Stored data:
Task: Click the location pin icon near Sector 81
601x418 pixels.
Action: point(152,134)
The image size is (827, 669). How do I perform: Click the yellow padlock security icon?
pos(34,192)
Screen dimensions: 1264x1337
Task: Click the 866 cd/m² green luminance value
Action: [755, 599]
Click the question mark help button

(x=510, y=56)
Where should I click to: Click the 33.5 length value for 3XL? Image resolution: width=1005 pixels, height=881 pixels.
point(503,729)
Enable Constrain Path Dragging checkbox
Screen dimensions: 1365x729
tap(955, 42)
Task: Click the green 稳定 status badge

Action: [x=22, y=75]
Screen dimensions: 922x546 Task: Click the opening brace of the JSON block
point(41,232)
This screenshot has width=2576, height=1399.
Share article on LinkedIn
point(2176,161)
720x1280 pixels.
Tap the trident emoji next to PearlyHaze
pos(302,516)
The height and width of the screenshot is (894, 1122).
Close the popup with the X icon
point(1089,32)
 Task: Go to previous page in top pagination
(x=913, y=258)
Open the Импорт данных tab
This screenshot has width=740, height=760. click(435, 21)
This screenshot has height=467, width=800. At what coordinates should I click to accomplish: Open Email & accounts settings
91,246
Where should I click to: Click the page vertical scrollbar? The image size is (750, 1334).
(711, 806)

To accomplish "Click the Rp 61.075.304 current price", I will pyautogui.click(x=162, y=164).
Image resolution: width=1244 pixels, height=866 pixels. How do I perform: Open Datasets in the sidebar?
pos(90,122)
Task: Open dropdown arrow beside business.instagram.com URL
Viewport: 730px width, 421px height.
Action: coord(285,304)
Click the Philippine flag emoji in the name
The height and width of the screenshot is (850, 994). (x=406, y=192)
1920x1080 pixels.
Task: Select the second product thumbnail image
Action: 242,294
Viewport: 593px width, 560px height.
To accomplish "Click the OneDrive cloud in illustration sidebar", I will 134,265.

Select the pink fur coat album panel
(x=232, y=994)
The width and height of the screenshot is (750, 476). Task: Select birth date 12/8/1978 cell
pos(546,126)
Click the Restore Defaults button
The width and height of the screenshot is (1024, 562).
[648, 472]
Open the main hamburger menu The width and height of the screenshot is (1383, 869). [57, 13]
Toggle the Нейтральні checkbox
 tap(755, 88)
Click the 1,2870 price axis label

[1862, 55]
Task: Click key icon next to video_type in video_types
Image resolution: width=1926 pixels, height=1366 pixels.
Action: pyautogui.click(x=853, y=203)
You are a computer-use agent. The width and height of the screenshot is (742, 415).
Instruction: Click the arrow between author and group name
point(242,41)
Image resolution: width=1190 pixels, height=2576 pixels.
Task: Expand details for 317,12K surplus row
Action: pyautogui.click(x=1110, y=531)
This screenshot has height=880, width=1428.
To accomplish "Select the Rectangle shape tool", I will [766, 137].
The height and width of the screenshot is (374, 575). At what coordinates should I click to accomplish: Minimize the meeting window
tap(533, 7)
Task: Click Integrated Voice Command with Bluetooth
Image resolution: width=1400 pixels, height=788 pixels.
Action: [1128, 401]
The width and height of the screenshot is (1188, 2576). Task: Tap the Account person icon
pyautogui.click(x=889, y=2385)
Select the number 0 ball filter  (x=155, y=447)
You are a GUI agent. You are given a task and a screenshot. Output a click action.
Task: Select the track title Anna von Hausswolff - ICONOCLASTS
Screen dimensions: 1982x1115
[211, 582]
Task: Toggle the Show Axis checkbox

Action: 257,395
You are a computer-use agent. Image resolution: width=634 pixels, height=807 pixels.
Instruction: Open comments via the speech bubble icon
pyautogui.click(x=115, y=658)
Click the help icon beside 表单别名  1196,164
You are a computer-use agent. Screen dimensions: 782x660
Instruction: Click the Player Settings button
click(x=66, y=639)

[How to complete this task] After reading the lines above, reproduce them all exactly.

[Output]
Task: Click the location pin icon near Sector 81
601x418 pixels.
Action: point(152,134)
The image size is (827, 669). How do I perform: Click the yellow padlock security icon?
pos(34,192)
Screen dimensions: 1264x1337
Task: Click the 866 cd/m² green luminance value
Action: [755, 599]
Click the question mark help button

(x=510, y=56)
Where should I click to: Click the 33.5 length value for 3XL? Image resolution: width=1005 pixels, height=881 pixels.
point(503,729)
Enable Constrain Path Dragging checkbox
Screen dimensions: 1365x729
tap(955, 42)
Task: Click the green 稳定 status badge

Action: [x=22, y=75]
Screen dimensions: 922x546 Task: Click the opening brace of the JSON block
point(41,232)
This screenshot has width=2576, height=1399.
Share article on LinkedIn
point(2176,161)
720x1280 pixels.
Tap the trident emoji next to PearlyHaze
pos(302,516)
The height and width of the screenshot is (894, 1122).
Close the popup with the X icon
point(1089,32)
 Task: Go to previous page in top pagination
(x=913, y=258)
Open the Импорт данных tab
This screenshot has width=740, height=760. click(435, 21)
This screenshot has height=467, width=800. At what coordinates should I click to accomplish: Open Email & accounts settings
91,246
Where should I click to: Click the page vertical scrollbar? The image size is (750, 1334).
(711, 806)

To accomplish "Click the Rp 61.075.304 current price", I will pyautogui.click(x=162, y=164).
Image resolution: width=1244 pixels, height=866 pixels. How do I perform: Open Datasets in the sidebar?
pos(90,122)
Task: Open dropdown arrow beside business.instagram.com URL
Viewport: 730px width, 421px height.
Action: coord(285,304)
Click the Philippine flag emoji in the name
The height and width of the screenshot is (850, 994). (x=406, y=192)
1920x1080 pixels.
Task: Select the second product thumbnail image
Action: 242,294
Viewport: 593px width, 560px height.
To accomplish "Click the OneDrive cloud in illustration sidebar", I will 134,265.

Select the pink fur coat album panel
(x=232, y=994)
The width and height of the screenshot is (750, 476). Task: Select birth date 12/8/1978 cell
pos(546,126)
Click the Restore Defaults button
The width and height of the screenshot is (1024, 562).
[648, 472]
Open the main hamburger menu The width and height of the screenshot is (1383, 869). [57, 13]
Toggle the Нейтральні checkbox
 tap(755, 88)
Click the 1,2870 price axis label

[1862, 55]
Task: Click key icon next to video_type in video_types
Image resolution: width=1926 pixels, height=1366 pixels.
Action: pyautogui.click(x=853, y=203)
You are a computer-use agent. The width and height of the screenshot is (742, 415).
Instruction: Click the arrow between author and group name
point(242,41)
Image resolution: width=1190 pixels, height=2576 pixels.
Task: Expand details for 317,12K surplus row
Action: pyautogui.click(x=1110, y=531)
This screenshot has height=880, width=1428.
To accomplish "Select the Rectangle shape tool", I will [766, 137].
The height and width of the screenshot is (374, 575). At what coordinates should I click to accomplish: Minimize the meeting window
tap(533, 7)
Task: Click Integrated Voice Command with Bluetooth
Image resolution: width=1400 pixels, height=788 pixels.
Action: [1128, 401]
The width and height of the screenshot is (1188, 2576). Task: Tap the Account person icon
pyautogui.click(x=889, y=2385)
Select the number 0 ball filter  (x=155, y=447)
You are a GUI agent. You are given a task and a screenshot. Output a click action.
Task: Select the track title Anna von Hausswolff - ICONOCLASTS
Screen dimensions: 1982x1115
[211, 582]
Task: Toggle the Show Axis checkbox

Action: 257,395
You are a computer-use agent. Image resolution: width=634 pixels, height=807 pixels.
Instruction: Open comments via the speech bubble icon
pyautogui.click(x=115, y=658)
Click the help icon beside 表单别名  1196,164
You are a computer-use agent. Screen dimensions: 782x660
Instruction: Click the Player Settings button
click(x=66, y=639)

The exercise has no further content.